Luckily, kimchi and cheese already make a naturally complementary pair. Both these ingredients are made possible by the process of lacto-fermentation, says PBS. Plus, they’re both aged, and their respective flavor profiles have a strong umami taste to reflect it. Crunchy, fibrous kimchi also adds a compelling textural component to a classic grilled cheese sandwich. It’s quite literally a recipe for success.
But check your kimchi’s level of spiciness before you slam a heaping spoonful onto your grilled cheese, says MasterClass. Not all kimchis are created equal, and an ultra-spicy variety might not be as welcome on your sammie. Or, on the flip side, if you want to turn up the heat a notch, the outlet suggests smearing your bread with gochujang. Also, make sure your kimchi isn’t too wet by giving it a good press before adding it to the sandwich. Nobody wants soggy grilled cheese.

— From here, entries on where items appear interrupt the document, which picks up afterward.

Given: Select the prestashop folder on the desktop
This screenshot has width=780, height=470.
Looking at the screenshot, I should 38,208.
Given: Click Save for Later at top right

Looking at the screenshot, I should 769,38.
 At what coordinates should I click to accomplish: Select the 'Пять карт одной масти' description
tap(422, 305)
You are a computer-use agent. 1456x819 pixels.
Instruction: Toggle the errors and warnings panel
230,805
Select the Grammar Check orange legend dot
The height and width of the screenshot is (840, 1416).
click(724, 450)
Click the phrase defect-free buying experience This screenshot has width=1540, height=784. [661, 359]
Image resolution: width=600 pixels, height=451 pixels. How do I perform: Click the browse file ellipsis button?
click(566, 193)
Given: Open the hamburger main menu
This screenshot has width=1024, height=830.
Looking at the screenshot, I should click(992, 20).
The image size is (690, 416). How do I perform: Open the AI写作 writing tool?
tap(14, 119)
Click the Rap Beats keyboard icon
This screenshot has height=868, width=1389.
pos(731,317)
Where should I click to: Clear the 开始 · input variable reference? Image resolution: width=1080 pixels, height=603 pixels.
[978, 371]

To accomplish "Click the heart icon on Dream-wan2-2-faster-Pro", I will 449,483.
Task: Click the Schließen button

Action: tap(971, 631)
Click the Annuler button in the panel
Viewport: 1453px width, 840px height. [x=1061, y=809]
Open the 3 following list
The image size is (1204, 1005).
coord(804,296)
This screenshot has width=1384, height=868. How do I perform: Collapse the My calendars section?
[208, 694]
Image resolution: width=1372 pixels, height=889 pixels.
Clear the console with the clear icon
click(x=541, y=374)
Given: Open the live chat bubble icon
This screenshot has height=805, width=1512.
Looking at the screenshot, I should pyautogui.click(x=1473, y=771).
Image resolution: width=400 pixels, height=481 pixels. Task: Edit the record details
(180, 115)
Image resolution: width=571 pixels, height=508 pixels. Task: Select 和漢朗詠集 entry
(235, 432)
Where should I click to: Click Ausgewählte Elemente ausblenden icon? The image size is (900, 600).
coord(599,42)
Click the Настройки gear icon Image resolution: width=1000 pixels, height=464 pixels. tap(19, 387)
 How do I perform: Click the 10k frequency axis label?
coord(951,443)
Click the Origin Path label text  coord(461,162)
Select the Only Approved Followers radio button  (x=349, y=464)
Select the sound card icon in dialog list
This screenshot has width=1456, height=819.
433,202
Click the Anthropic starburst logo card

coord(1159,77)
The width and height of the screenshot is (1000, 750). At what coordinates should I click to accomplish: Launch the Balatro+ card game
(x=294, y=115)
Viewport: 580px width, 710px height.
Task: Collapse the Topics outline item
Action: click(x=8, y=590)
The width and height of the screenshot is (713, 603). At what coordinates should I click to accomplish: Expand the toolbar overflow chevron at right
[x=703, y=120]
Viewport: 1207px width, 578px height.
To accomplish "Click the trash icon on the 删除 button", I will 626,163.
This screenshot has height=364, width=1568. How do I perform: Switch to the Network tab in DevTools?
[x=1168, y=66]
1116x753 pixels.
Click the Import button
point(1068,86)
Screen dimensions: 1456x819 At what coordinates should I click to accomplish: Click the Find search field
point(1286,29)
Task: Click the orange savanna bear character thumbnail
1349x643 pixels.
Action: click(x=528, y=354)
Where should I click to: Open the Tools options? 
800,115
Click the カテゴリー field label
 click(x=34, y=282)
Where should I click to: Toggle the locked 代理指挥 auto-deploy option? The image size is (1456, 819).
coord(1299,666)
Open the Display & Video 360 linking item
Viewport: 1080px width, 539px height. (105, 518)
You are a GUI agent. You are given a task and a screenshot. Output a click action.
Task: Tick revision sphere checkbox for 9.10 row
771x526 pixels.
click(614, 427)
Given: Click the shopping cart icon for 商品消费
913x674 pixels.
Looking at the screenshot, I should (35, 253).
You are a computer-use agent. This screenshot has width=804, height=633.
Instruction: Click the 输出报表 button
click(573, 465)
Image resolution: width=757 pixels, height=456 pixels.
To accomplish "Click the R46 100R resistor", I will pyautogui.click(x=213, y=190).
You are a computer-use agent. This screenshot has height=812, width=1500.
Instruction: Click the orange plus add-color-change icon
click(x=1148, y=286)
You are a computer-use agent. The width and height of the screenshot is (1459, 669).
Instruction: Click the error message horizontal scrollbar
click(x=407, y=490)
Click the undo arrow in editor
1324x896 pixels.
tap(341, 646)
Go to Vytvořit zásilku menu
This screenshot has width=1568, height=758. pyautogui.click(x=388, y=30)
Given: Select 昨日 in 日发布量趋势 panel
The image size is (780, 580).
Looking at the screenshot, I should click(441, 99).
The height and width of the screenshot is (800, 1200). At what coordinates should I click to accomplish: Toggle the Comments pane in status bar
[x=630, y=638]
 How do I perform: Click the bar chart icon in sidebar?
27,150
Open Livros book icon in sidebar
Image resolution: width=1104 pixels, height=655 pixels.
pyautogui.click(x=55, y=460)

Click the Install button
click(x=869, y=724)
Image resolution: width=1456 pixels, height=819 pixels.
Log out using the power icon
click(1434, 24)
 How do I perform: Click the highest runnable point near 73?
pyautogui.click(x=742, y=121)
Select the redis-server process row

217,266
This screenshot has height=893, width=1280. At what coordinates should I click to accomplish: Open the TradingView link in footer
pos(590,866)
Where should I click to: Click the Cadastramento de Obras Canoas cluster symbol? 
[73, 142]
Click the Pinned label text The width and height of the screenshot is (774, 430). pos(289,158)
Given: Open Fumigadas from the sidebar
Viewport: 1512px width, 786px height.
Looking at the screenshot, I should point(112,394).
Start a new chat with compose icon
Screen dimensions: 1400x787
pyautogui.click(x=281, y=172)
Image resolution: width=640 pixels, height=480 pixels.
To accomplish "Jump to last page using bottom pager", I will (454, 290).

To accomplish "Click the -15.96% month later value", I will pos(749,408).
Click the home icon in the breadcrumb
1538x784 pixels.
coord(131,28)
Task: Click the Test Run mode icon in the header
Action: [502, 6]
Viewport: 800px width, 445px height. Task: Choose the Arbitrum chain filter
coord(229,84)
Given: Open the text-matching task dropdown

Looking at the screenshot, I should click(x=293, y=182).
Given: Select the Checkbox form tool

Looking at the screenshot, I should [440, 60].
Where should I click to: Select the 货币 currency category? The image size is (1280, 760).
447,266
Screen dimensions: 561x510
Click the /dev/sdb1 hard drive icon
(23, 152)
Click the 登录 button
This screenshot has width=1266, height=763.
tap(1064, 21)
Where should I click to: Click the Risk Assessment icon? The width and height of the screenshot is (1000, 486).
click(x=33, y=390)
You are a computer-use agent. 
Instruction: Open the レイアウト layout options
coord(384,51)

From there, all that’s left to do is choose your bread and cheese and fry away. MasterClass recommends using sourdough and Gruyere cheese. PBS says plain old white bread will do the trick. The New York Times says mozzarella. This Grilled Kimcheese recipe uses a mix of sharp white cheddar and American cheeses and a smear of mayo to balance the kimchi’s naturally spicy fermented flavor. Ultimately, the kimchi grilled cheese is a choose-your-own-adventure, but with these tips, the final destination is a satisfying bite.